As correctly found by the court a quo, the signature above the typed name Sobhuza II is illegible. There is no dispute about this
fact. Accordingly, this annexure does not assist the appellants. Moreover, it seems highly unlikely that His Majesty the King would
grant an eviction order without designating the place where the deceased was to be taken to. This, it would seem, would be against
established practice.
[30]
But perhaps more important is the fact that section 20 of the Swazi Administration Act 1950 quoted in
annexure “AG2” had nothing to do with eviction orders by His Majesty the King. That section, which has since been repealed,
provided as follows:-
“20.
Any Swazi who contravenes or fails to comply with any provision of this Act or any regulation or
rule made thereunder in respect of which no special penalty is provided shall be guilty of an offence and liable on conviction to
a fine not exceeding one hundred rand or to imprisonment for a period not exceeding one year or both.”
[31]
The court a quo rejected annexure “AG2” on the ground that it failed the admissibility test in the sense that:-
(1)
It was not the original document.
(2)
The appellants failed to prove its authenticity.

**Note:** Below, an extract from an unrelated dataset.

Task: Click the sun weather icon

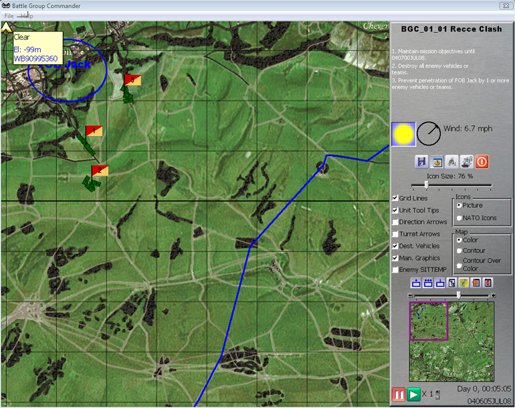Action: (x=403, y=134)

They failed to call the evidence of someone who saw the author thereof write or sign
it. Nor did they call someone who could identify the author’s handwriting. See the South
African Law of Evidence – 4th Edition: Hoffman and Zeffert.
(3)
The document was “so illegible that it [was] virtually impossible to identify”.
(4)
The document did not comply with the Stamp Duties Act 37/1970.
[32]
Annexure “AG1” is in turn entitled “Removal Order”. It reads as follows:-
“In exercise of the rights and powers in me vested by King, Sobhuza II, Ngwenyama of Swaziland under the Swazi Laws and Customs, and
by section 20 of the Swazi Administration Act, 1950. MZIKAYISE NTSHANGASE of Chief SALEBONA is hereby ordered to leave MKHWAKHWENI
AREA together with his dependants, on or before the 31st August, 1982.
(PRINCE GABHENI)
MINISTER FOR HOME AFFAIRS
cc.
Permanent Secretary, Ministry of Home Affairs, Commissioner of Police, Officer In charge, Shiselweni
district. District Commissioner, Shiselweni.”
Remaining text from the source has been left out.